PROBLEM TO WORK ON
Lines below starting with the line with "Go to the Install App page" and going on through the line with "Given: Click the dialog title bar text" must be output exactly; the rest of the records must be left out.

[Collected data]
Segment Open

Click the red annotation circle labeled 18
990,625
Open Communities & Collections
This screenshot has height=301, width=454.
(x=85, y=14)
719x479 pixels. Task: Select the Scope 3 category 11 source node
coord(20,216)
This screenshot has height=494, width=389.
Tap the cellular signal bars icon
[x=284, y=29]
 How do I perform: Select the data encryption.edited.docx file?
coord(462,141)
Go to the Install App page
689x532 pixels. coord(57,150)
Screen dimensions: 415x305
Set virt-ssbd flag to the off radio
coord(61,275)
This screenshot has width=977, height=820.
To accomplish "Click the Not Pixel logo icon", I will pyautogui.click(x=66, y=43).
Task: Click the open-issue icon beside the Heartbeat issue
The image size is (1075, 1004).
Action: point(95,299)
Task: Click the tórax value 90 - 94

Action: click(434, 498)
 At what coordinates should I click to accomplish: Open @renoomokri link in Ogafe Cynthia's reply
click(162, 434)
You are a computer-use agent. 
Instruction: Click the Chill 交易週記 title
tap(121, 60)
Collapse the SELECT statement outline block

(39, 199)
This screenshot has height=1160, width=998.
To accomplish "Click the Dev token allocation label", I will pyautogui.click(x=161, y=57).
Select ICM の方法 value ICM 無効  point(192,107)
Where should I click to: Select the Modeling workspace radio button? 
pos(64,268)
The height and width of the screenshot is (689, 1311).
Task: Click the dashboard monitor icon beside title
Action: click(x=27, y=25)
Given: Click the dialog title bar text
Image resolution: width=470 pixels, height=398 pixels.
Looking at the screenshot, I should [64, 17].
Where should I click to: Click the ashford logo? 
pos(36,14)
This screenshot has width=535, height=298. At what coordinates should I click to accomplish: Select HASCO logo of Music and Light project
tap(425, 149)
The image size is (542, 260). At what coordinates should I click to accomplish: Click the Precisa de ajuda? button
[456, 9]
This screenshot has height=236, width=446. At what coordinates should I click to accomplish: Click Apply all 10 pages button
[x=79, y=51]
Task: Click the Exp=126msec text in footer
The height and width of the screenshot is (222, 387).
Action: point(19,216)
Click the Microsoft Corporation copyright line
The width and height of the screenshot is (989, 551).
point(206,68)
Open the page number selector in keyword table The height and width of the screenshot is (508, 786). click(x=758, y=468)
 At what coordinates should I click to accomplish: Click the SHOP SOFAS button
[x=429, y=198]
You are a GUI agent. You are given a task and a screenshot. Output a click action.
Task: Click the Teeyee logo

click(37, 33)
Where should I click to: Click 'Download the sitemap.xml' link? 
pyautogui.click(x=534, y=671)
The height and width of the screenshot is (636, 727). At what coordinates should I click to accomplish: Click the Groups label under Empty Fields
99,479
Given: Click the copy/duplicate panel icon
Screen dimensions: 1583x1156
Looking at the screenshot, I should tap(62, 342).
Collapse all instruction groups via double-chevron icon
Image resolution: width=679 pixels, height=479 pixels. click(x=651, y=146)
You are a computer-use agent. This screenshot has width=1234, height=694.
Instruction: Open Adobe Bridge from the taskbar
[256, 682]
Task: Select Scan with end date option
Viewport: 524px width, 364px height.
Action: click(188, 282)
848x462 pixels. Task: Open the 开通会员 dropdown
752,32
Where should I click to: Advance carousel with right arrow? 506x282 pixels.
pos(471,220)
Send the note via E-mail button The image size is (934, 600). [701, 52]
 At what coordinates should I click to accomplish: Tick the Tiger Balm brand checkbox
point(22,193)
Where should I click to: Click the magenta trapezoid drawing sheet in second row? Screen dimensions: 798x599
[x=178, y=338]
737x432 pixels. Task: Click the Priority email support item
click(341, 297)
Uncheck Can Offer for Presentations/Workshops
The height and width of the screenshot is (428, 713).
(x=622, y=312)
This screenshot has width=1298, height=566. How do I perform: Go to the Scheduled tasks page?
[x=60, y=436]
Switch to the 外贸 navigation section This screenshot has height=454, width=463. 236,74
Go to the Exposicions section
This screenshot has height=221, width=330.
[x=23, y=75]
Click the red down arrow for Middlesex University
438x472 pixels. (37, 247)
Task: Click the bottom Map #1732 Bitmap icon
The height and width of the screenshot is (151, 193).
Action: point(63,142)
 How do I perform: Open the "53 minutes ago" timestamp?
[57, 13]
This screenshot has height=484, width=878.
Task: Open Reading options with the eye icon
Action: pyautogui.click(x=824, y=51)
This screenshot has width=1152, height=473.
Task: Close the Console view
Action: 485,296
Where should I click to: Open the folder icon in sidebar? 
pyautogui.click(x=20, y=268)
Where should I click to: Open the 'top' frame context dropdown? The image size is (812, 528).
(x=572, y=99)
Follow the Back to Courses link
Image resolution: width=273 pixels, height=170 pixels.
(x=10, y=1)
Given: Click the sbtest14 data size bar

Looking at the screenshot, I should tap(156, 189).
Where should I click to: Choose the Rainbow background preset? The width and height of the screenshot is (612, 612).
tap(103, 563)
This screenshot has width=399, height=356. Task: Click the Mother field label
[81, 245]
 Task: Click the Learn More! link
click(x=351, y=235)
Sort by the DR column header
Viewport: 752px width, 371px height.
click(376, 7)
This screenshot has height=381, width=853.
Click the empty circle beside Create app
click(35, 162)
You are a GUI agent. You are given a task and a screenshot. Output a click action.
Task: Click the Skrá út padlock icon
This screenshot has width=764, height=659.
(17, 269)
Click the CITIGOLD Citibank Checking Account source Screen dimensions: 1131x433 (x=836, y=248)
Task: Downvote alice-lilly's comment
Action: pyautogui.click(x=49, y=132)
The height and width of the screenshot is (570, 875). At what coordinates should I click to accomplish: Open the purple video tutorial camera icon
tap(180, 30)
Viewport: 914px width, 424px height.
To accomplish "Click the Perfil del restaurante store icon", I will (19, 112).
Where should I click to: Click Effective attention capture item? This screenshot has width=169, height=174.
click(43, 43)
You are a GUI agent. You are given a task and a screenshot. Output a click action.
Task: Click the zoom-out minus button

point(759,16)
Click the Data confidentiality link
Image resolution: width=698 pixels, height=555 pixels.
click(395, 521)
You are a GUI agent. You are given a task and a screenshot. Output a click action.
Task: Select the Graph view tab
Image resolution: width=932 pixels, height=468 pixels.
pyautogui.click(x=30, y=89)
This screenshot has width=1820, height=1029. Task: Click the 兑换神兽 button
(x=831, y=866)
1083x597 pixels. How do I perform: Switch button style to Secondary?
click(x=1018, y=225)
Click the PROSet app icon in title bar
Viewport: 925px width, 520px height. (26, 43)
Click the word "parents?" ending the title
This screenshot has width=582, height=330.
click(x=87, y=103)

Segment Closed

TASK RESPONSE
Go to the Install App page
689x532 pixels. coord(57,150)
Screen dimensions: 415x305
Set virt-ssbd flag to the off radio
coord(61,275)
This screenshot has width=977, height=820.
To accomplish "Click the Not Pixel logo icon", I will pyautogui.click(x=66, y=43).
Task: Click the open-issue icon beside the Heartbeat issue
The image size is (1075, 1004).
Action: point(95,299)
Task: Click the tórax value 90 - 94

Action: click(434, 498)
 At what coordinates should I click to accomplish: Open @renoomokri link in Ogafe Cynthia's reply
click(162, 434)
You are a computer-use agent. 
Instruction: Click the Chill 交易週記 title
tap(121, 60)
Collapse the SELECT statement outline block

(39, 199)
This screenshot has height=1160, width=998.
To accomplish "Click the Dev token allocation label", I will pyautogui.click(x=161, y=57).
Select ICM の方法 value ICM 無効  point(192,107)
Where should I click to: Select the Modeling workspace radio button? 
pos(64,268)
The height and width of the screenshot is (689, 1311).
Task: Click the dashboard monitor icon beside title
Action: click(x=27, y=25)
Given: Click the dialog title bar text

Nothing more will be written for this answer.